Computational Mechanics

12 Jul 1999 19:33

(This notebook needs re-writing in a big way. Sorry; here's the old version, for what it's worth..)

Here are two big fuzzy problems which come up in lots of areas of science:

Computational mechanics is a research program, developed by Jim Crutchfield and henchmen, which aims to address both of these problems with the same set of tricks. Since I think this is an under-appreciated line of research, and because I became one of the aforesaid henchmen in January 1998, I'll explain this at some length.

You go to the lab and you take your favorite set of measurements, until you can't stand it any more, and you want to make something of the data. You might look for structures or patterns in your data: these may even be those emergent properties so fabled in legend and philosophy. To do this, you need a way of characterizing different structures or patterns, and one of doing this is to write down a procedure which will reproduce the pattern, to a certain level of abstraction and accuracy. Fortunately there's a lot of theory on the subject of "effective procedures" in general: it's an off-shoot of mathematical logic called computation theory, or automata theory, which turns out to be equivalent to the theory of formal languages. The languages or automata form a hierarchy, in which those at the higher levels can do anything those at the lower levels can: Turing machines perch at the very top of the heap. (The most basic form of the hierarchy was discovered by Chomsky back when he worked for the Air Force, and is called the Chomsky hierarchy.) Now, Occam's razor tells us to use the simplest procedure we can find, and there are plenty of good ways of saying how complicated an automaton is: the more interesting ones even say that highly random automata are simple.
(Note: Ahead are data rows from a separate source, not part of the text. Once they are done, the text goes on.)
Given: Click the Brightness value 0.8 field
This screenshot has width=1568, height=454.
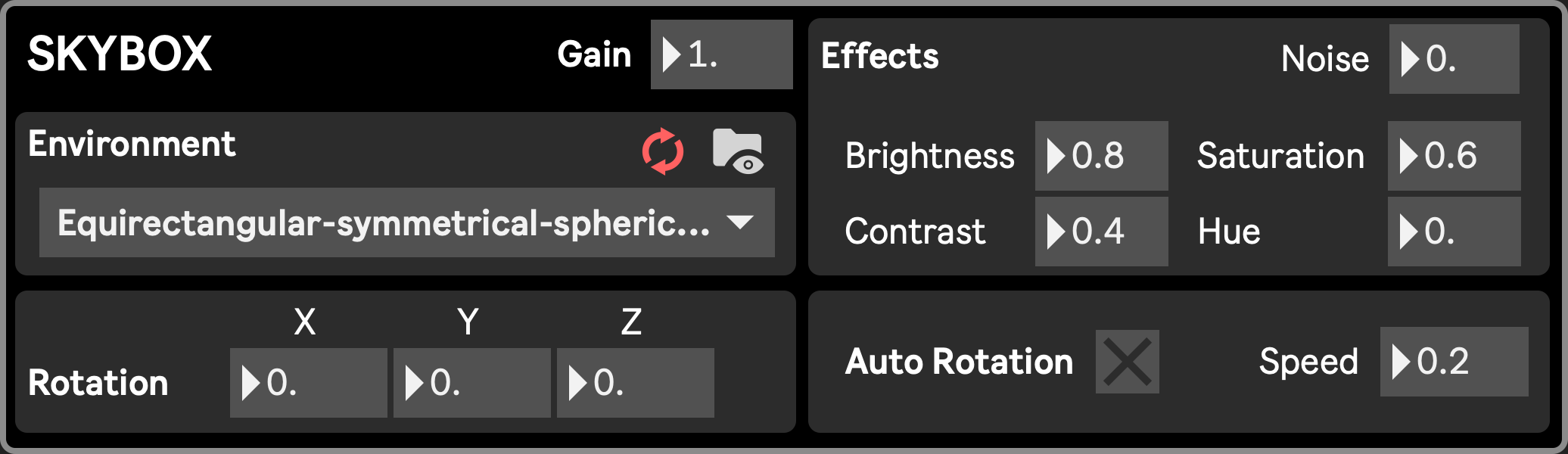Looking at the screenshot, I should coord(1102,156).
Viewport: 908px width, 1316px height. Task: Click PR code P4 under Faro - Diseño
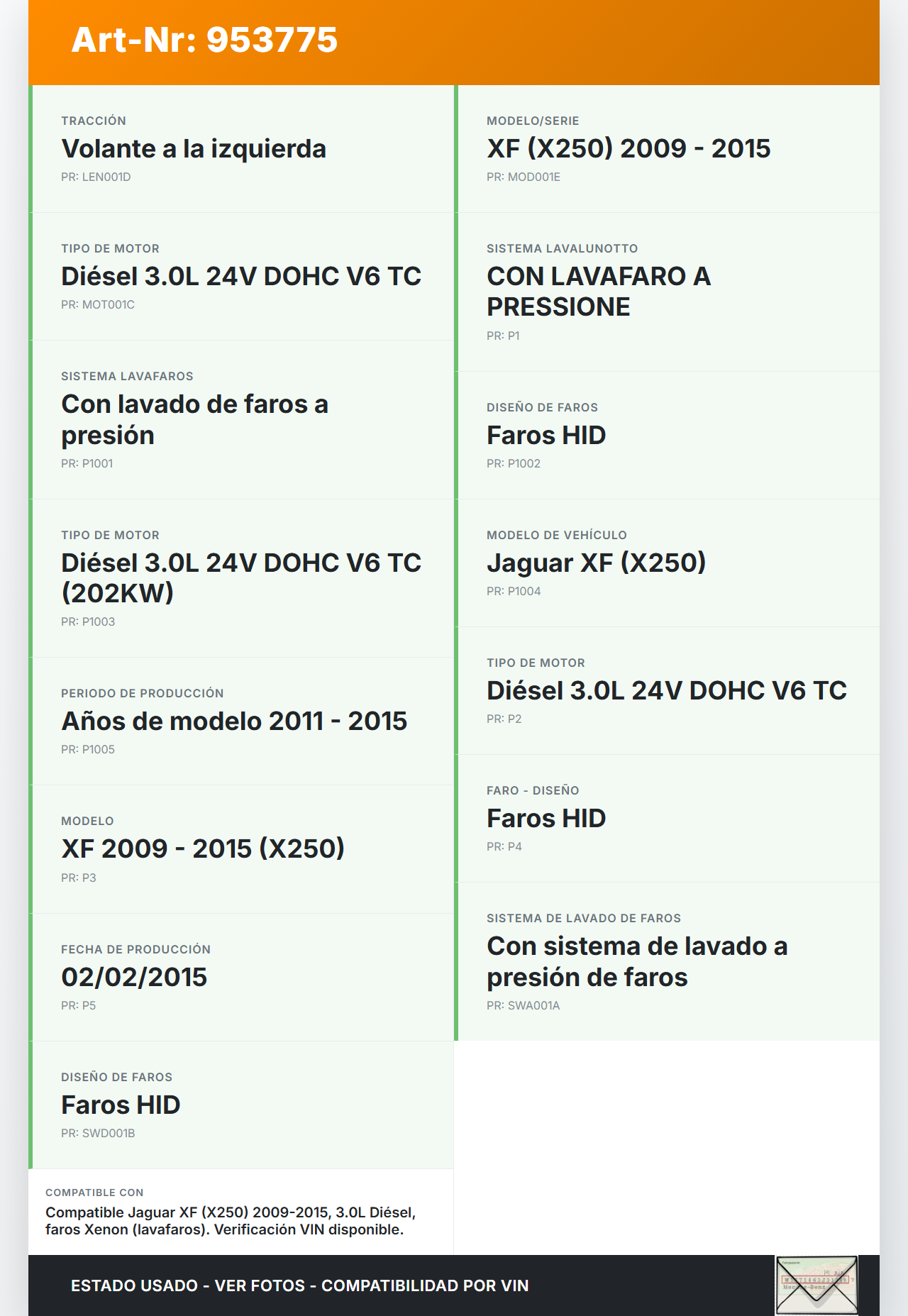point(504,847)
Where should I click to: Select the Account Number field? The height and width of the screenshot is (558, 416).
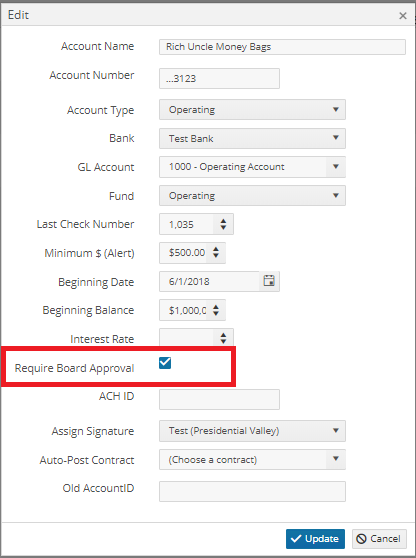pos(219,79)
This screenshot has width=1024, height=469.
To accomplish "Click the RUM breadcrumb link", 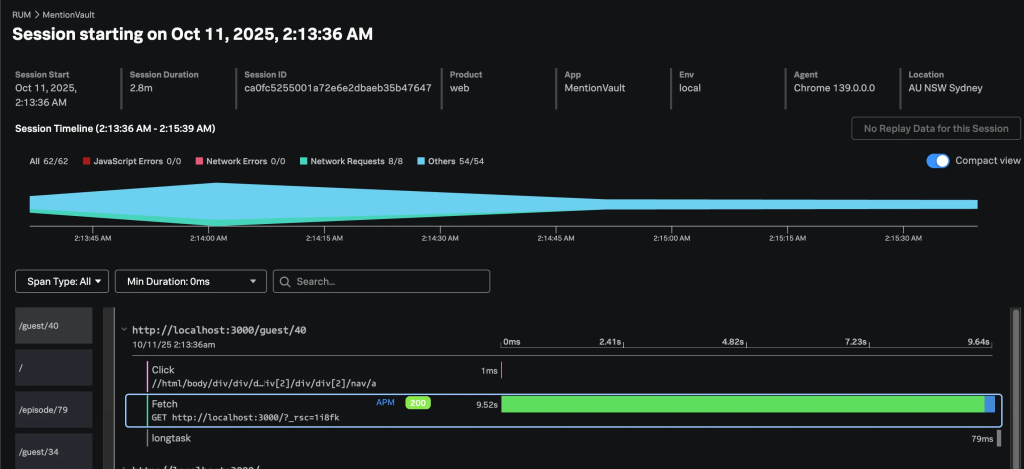I will click(x=21, y=14).
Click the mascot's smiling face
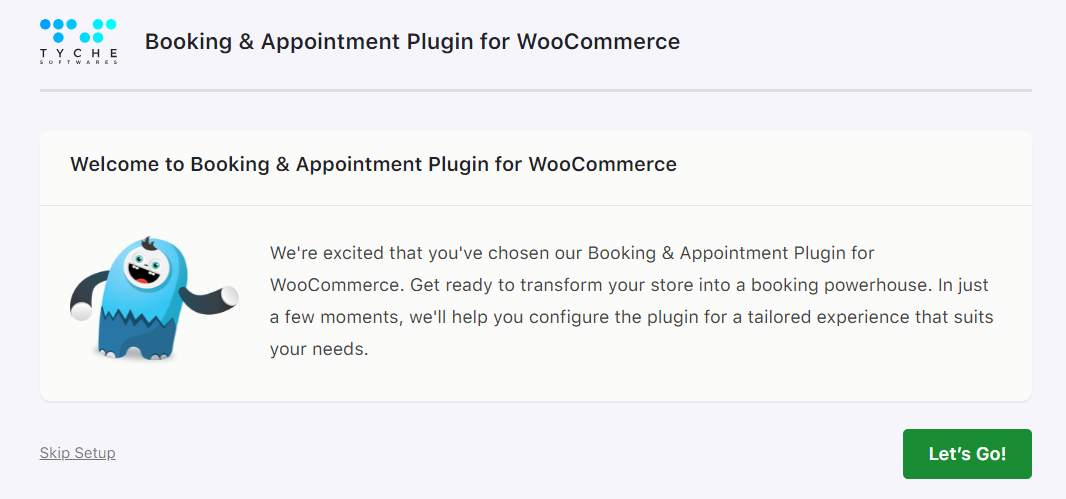Screen dimensions: 1066x499 tap(151, 270)
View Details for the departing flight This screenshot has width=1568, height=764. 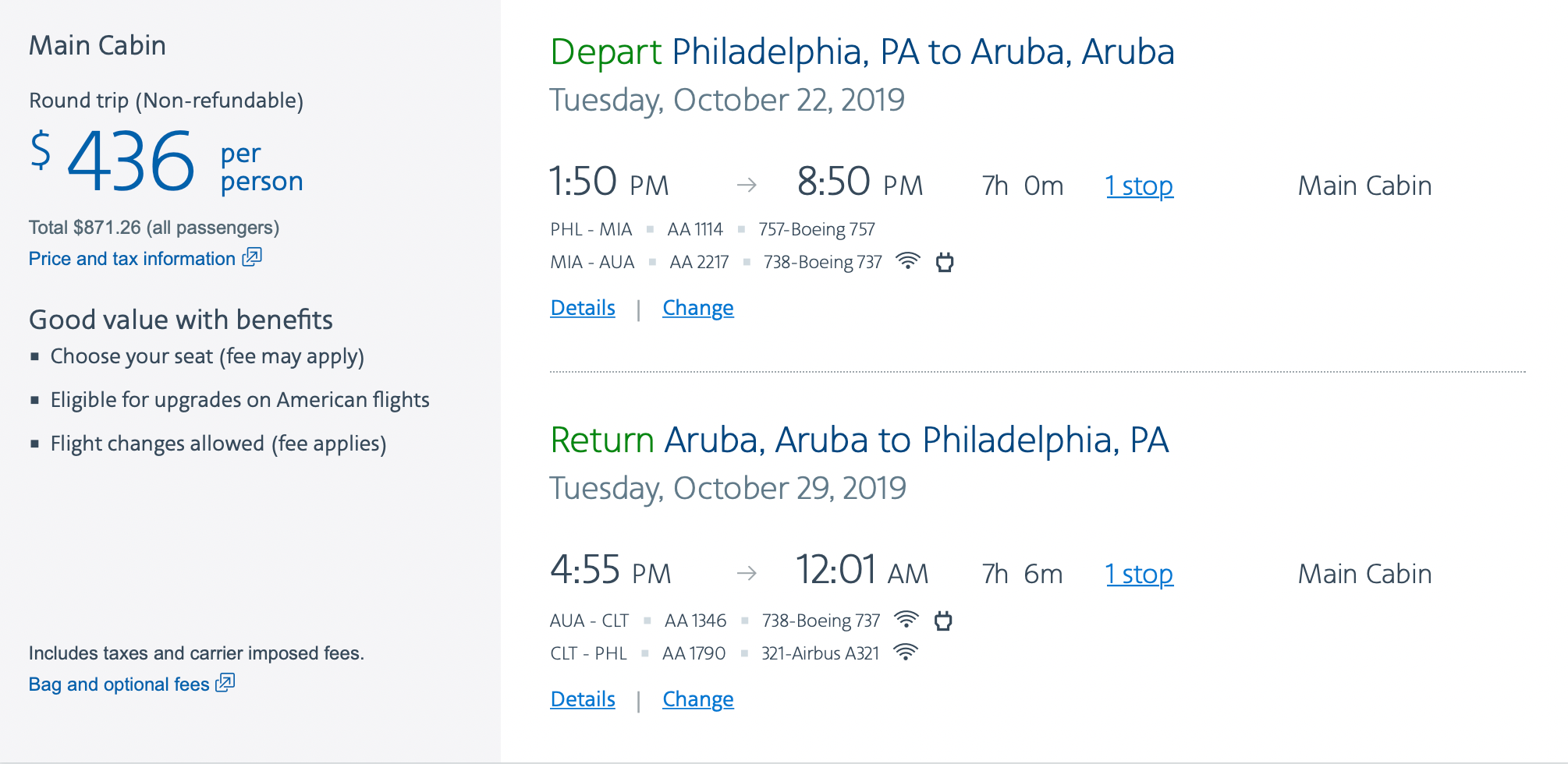pyautogui.click(x=583, y=308)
The computational mechanics procedure, then, is to take your data, discretize it so you've only got a small "finite alphabet" to deal with, and then look for "causal states." Two histories, two series of past data, leave you in the same causal state if they leave you with the same distribution of future data, i.e., if it makes no difference to the future whether you saw one data-series or the other. This being the case, the difference between the series is unimportant, and we lump them together. This procedure identifies causal states, and also identifies the structure of connections or succession in causal states, and so automatically creates an automaton in the lowest Chomsky class you can get away with. (If, as you consider longer and longer stretches of data, you need more and more complicated automata, you go to the next most powerful class of automata and start over.) These automata are called "epsilon-machines" and the procedure "epsilon-machine reconstruction": the names are appalling, but I've not heard better ones.

The computation part of "computation, dynamics and inference" is pretty thoroughly in evidence: but the other two? Well, inference is easy: the machine-reconstruction procedure is an extended exercise in statistical inference, or machine learning, or induction (whichever you prefer). We're trying to fit our data to models of pre-specified classes , and to find the simplest, most accurate model we can. (Obviously there are trade-offs between simplicity and accuracy.) In principle, the whole process could be programmed, and encapsulated in a single piece of software: a "phenomenological engine" or "phenomenologimat" (J. Fetter), an automatic finder of empirical regularities. (Look for it in the next version of emacs.)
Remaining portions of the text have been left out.